◆ **WORK REQUIRED**:
Look below for the line with "Viewport: 336px width, 363px height."; begin the copy there and stop after the line with "The width and height of the screenshot is (758, 1129).", keeping the text exact and the pictures out.

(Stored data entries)
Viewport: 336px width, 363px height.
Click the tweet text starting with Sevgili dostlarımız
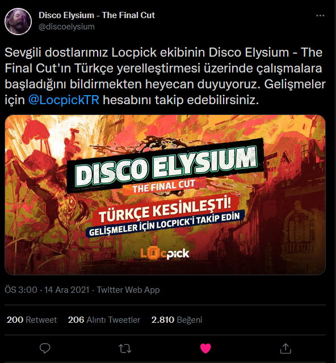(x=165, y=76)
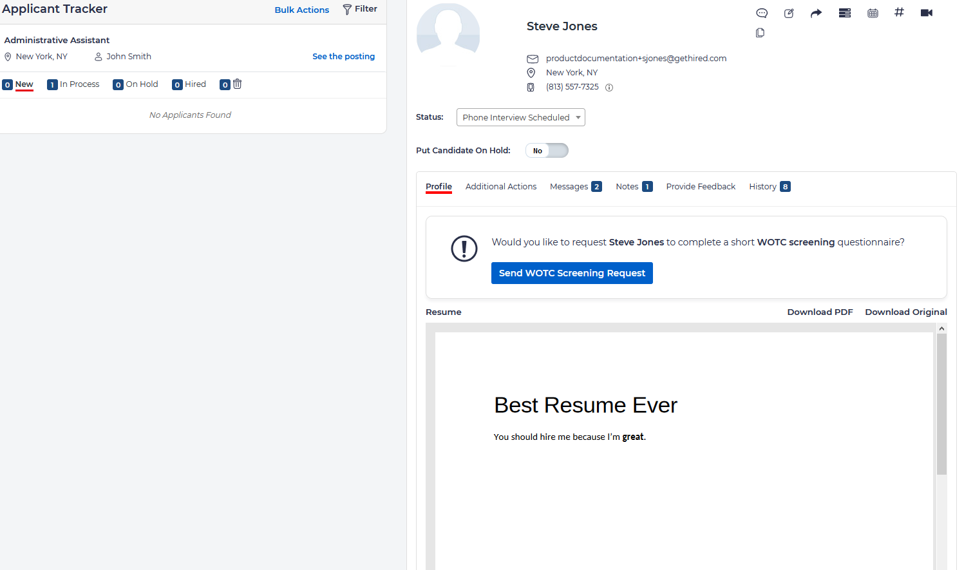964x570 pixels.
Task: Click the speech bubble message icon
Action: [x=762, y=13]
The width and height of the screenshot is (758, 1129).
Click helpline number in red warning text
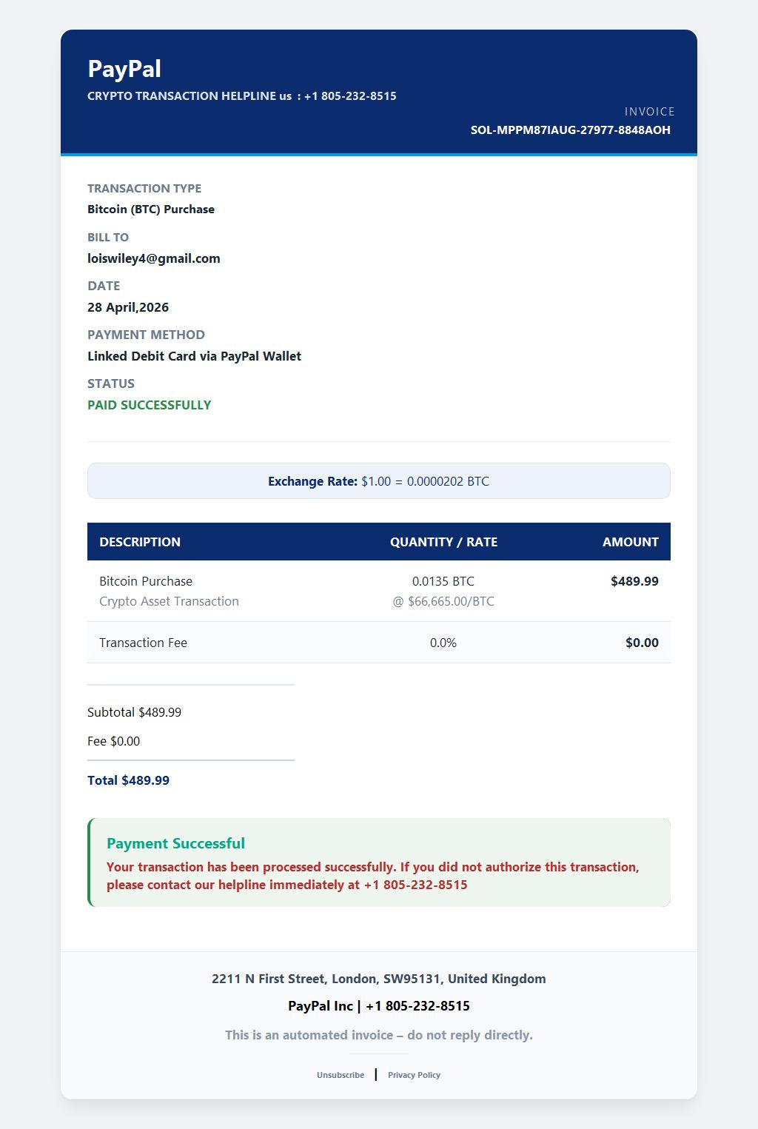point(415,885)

* * *

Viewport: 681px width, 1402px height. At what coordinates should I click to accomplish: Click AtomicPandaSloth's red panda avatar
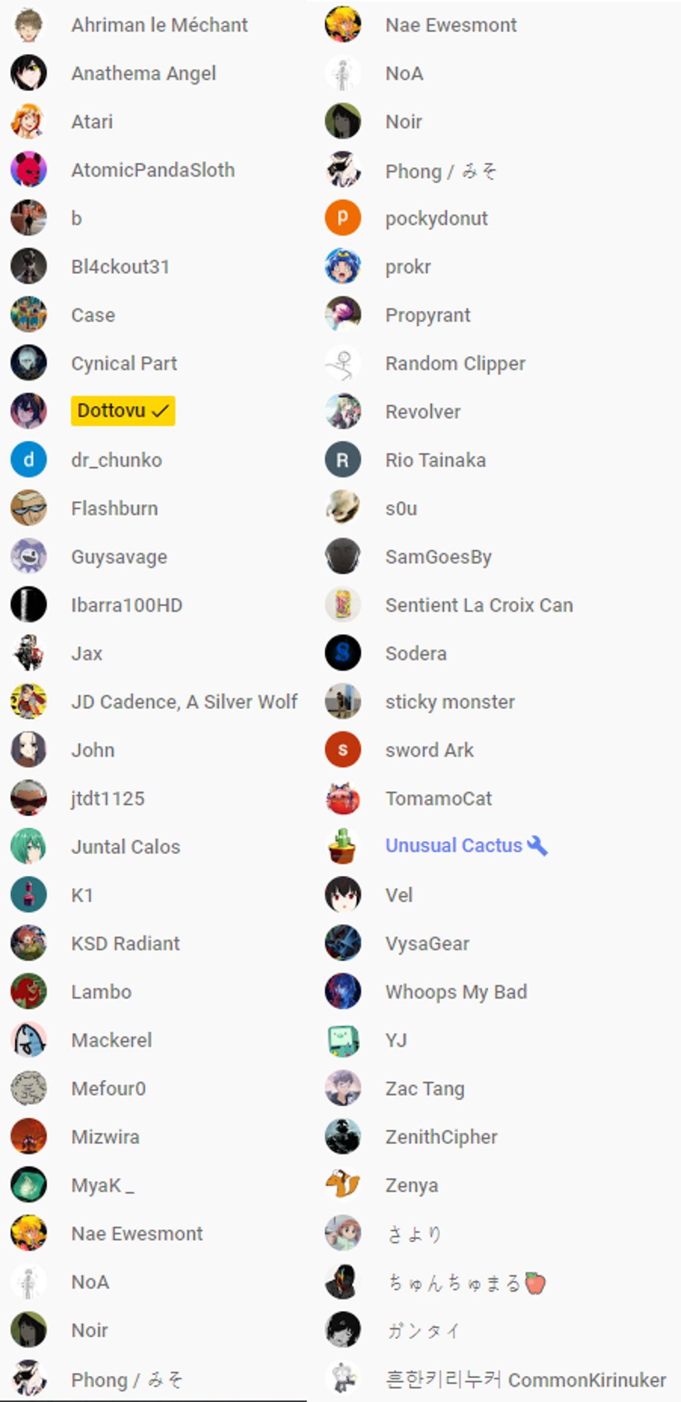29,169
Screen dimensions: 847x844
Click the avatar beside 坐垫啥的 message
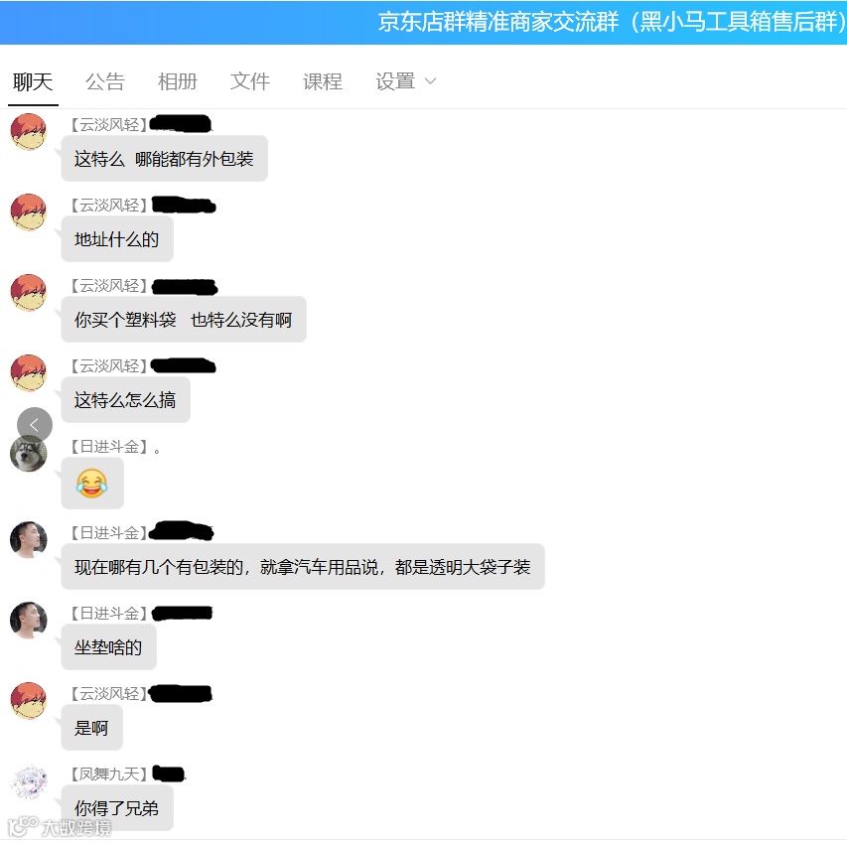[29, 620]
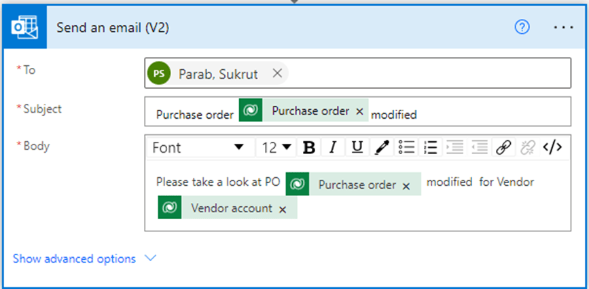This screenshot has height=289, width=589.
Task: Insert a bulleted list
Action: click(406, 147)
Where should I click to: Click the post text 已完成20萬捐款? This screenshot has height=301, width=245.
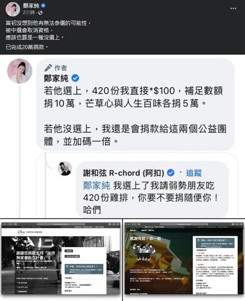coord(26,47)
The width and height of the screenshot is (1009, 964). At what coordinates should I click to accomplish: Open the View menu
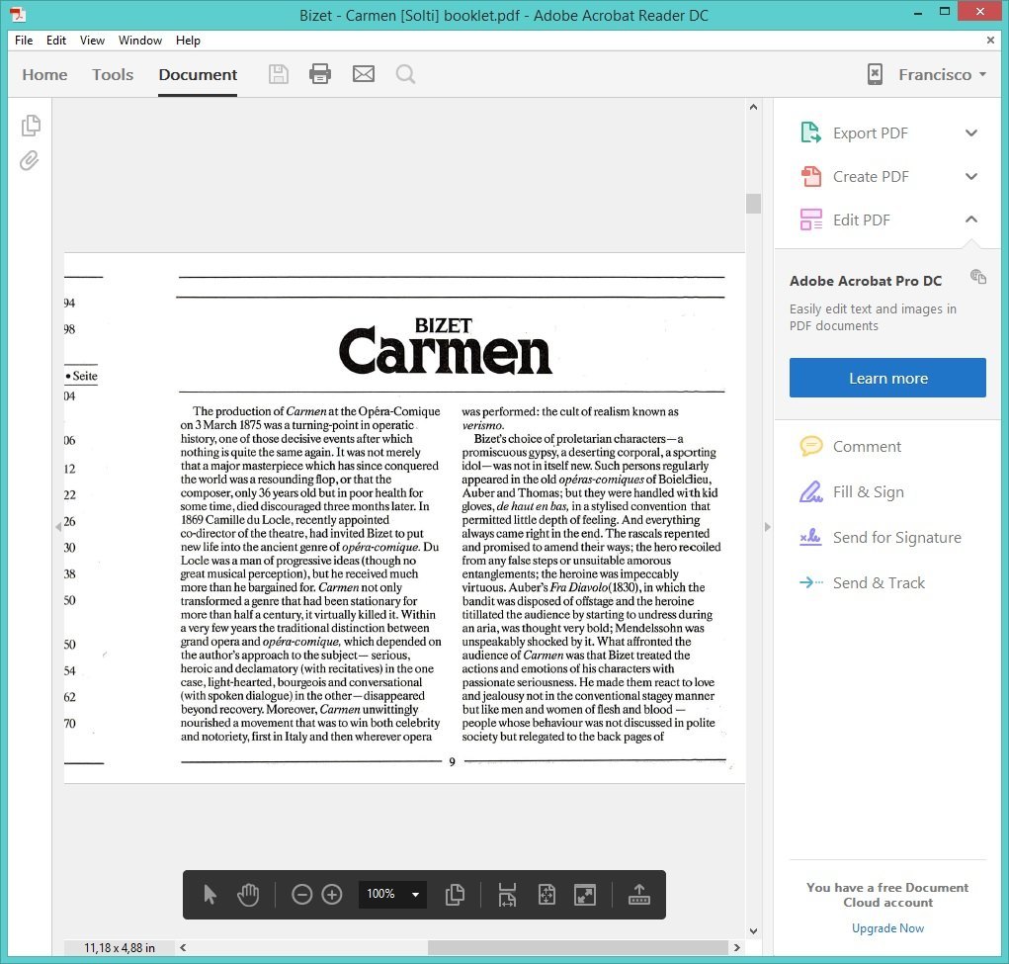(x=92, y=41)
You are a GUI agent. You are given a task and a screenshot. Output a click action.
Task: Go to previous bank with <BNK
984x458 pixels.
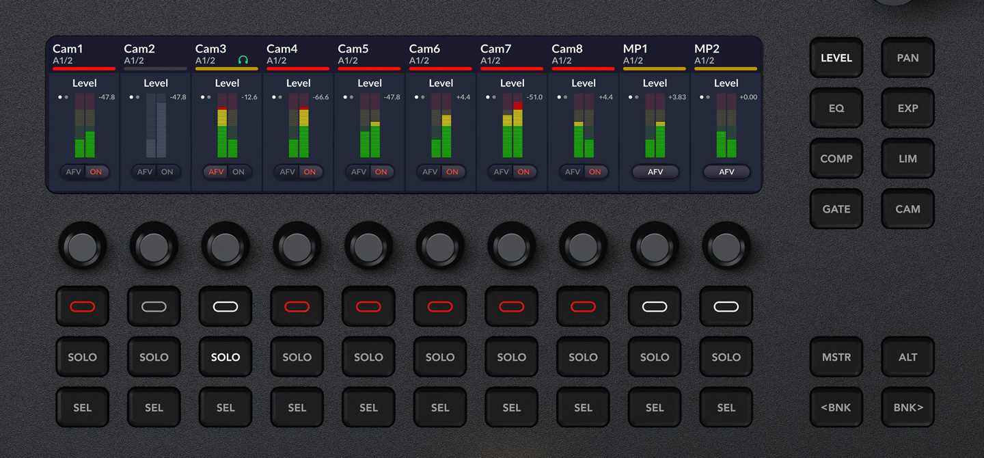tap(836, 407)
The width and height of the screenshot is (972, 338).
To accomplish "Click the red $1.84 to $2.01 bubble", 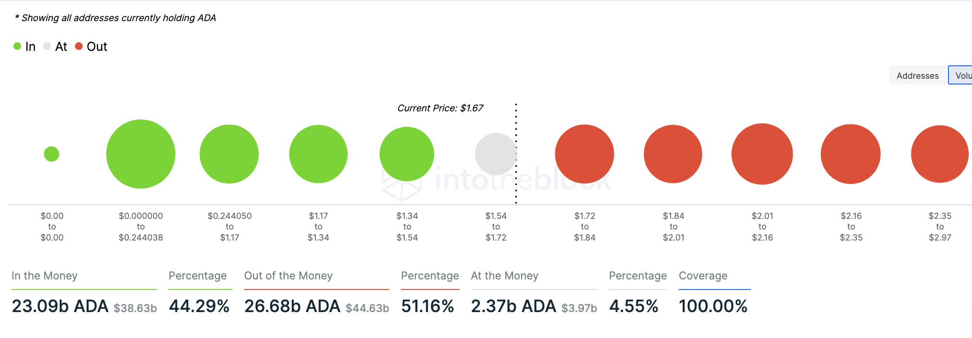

◆ **SOLUTION BELOW**:
Viewport: 336px width, 363px height.
Click the tweet text starting with Sevgili dostlarımız
(x=165, y=76)
964x570 pixels.
Task: Click the speech bubble message icon
Action: [x=762, y=13]
The width and height of the screenshot is (758, 1129).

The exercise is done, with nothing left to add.